Data for the task »
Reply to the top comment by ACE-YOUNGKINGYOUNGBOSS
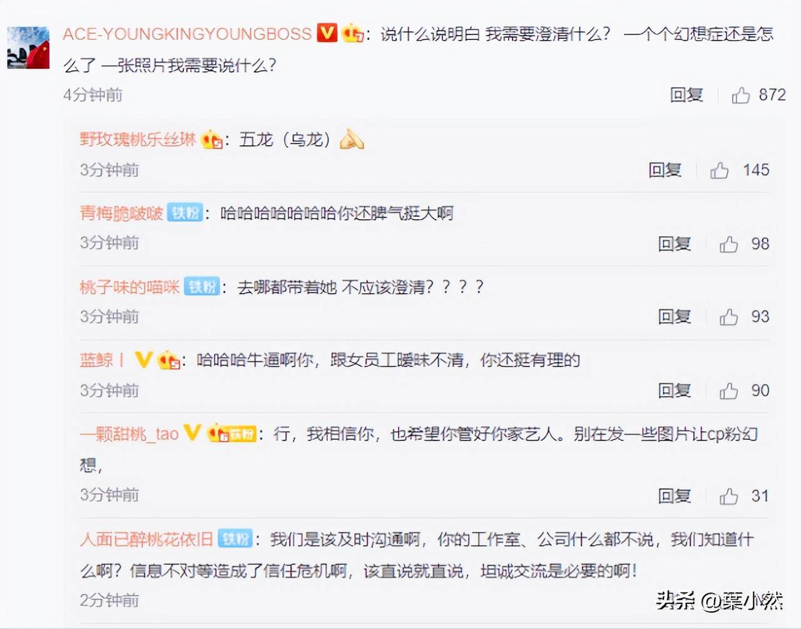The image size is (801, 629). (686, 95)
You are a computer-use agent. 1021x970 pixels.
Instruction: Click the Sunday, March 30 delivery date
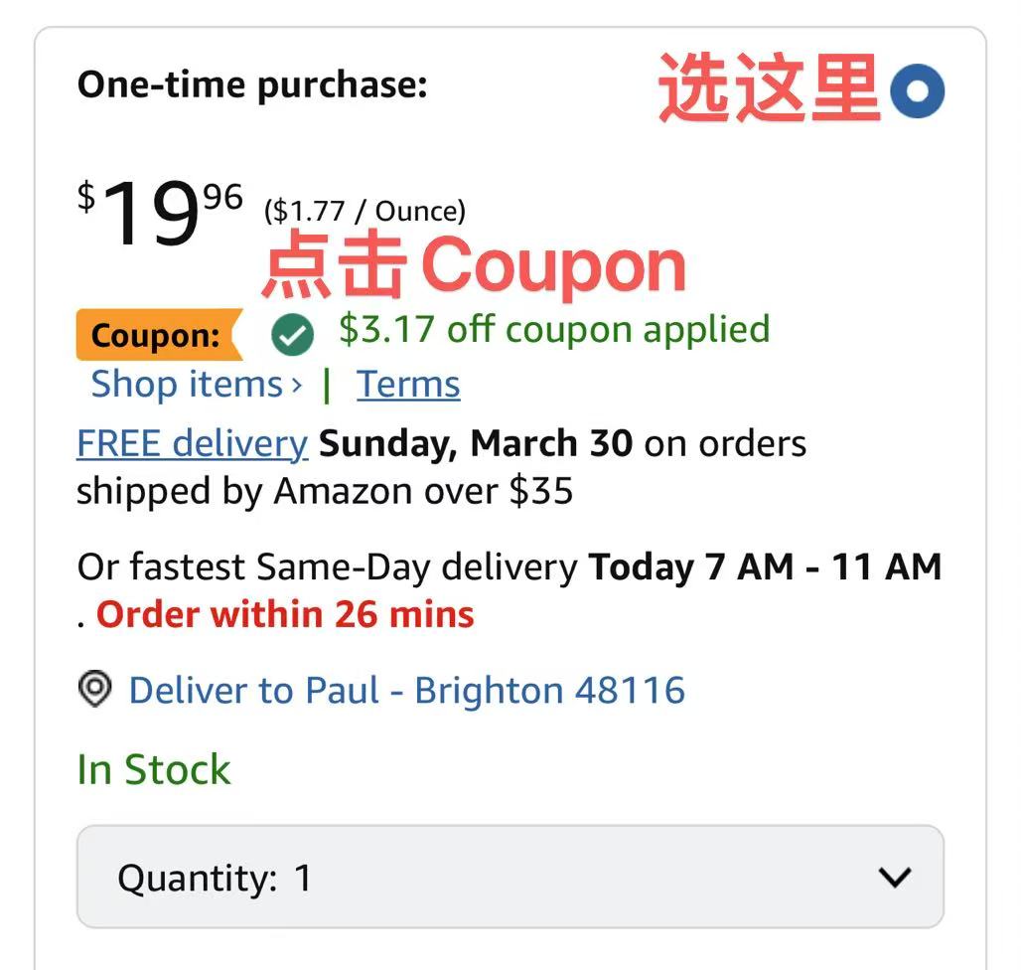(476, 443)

Directions » Would you copy out every entry above word for word, without the pictures?

Written answer »
Reply to the top comment by ACE-YOUNGKINGYOUNGBOSS
The image size is (801, 629). (686, 95)
You are a computer-use agent. 1021x970 pixels.
Instruction: Click the Sunday, March 30 delivery date
(476, 443)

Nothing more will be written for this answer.